Says Rajan, “When the producer of “The First Responder” shared the subject of the film which he had conceived as a documentary on the life of EMS workers, I was clear, it is a universal subject. Most amongst us have dealt with EMS as volunteers or when we sought their service or when one or other member in our family worked with EMS. We all know the essence of the EMS duty. But what interested me was to adapt it for a fiction short film yet depicting the life and trauma of an EMS staffer,” says Gangahar. And a short documentary was transformed into a docu-drama and then to a short film based on fiction, yet close to a real-life story.

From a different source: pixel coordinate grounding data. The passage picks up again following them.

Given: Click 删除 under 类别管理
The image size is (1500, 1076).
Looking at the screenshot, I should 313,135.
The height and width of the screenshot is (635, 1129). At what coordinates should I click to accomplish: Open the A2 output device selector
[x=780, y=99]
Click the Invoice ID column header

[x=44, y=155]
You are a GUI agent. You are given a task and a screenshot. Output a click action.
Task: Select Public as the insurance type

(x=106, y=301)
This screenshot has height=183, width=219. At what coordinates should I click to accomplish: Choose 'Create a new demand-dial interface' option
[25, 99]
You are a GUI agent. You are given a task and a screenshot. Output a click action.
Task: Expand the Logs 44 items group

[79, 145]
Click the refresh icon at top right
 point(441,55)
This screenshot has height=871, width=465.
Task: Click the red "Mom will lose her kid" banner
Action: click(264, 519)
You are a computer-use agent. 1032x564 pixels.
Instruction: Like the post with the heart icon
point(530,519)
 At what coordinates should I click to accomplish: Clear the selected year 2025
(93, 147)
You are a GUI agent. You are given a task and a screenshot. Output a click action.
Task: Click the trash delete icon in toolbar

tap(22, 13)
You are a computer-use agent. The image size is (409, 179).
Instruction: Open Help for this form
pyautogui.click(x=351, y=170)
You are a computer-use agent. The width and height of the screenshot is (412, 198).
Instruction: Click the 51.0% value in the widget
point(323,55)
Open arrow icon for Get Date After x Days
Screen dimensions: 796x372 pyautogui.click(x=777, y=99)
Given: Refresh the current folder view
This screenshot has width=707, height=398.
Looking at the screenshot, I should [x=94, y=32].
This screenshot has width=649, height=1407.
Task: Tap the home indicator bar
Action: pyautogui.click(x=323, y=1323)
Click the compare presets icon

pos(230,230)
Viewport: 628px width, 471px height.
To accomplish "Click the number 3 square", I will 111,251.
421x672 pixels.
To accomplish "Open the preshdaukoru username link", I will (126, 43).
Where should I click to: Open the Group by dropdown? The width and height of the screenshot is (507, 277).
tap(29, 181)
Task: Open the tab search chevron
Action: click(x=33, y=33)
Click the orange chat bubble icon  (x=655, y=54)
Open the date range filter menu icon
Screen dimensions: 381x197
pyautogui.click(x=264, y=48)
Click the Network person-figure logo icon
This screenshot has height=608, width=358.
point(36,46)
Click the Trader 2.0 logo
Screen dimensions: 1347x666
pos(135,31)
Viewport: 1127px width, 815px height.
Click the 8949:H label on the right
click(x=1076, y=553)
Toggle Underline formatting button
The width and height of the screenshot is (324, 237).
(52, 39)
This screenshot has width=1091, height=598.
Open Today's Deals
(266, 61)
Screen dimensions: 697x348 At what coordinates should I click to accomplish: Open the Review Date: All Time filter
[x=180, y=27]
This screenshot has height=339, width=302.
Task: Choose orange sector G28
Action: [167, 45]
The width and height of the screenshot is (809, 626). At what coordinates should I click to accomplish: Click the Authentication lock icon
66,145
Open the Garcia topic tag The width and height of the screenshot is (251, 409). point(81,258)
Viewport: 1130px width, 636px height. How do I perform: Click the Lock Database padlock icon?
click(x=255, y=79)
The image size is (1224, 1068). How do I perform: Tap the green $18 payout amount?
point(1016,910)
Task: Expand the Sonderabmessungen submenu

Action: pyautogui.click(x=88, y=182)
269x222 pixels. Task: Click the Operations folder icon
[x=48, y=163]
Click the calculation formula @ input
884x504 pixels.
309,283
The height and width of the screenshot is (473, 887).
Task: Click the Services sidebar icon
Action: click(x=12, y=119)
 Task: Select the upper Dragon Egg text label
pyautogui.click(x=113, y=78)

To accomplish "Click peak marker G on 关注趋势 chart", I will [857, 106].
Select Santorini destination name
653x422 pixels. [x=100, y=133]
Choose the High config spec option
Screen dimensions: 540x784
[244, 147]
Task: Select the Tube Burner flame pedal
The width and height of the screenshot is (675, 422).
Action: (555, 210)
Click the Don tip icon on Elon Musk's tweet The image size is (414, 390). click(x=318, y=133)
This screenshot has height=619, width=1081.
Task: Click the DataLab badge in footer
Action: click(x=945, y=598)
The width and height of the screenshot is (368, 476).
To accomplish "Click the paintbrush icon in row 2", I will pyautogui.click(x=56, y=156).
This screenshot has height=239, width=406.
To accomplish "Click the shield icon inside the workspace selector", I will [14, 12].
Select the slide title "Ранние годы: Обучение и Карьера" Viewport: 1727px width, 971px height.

“The hero or protagonist of my film has similar trauma. He is suffering every day as his experience haunts him. Days and nights. But he denies and even refuses to take professional help. It reaches an extreme when he can’t even take assignment lest he will fail again. He wants to pretend and show off machoism yet all around him observe his suffering. He even contemplates suicide,” says Gangahar.
“A compassionate boss and a caring wife help him to take professional help. Finally barriers are broken and he hugs his wife in elevator while going back home after he completes the treatment,” he adds.

Christopher Robert Aaron young

 

Rajan has earlier written and made a feature film, “Khushiyan” in Punjabi, one of the most popular languages in India and won the Best Writer award for the film at PIFA in Toronto, a global film award mega event. “The film was about human relations and founded on emotions,” says Rajan.
Gangahar trained as an actor and worked in theater circuit in India for several years. “I have been studying cinema for quite some time. Learning from the West, I believe in doing complete homework. It is not about the scale of the subject or canvass. A detailed and thorough pre-production work helps,” says Gangahar. With about 16 persons in crew and 10 actors, the unit was small. The creative team could focus on meaningful output especially keeping in mind the limited resources.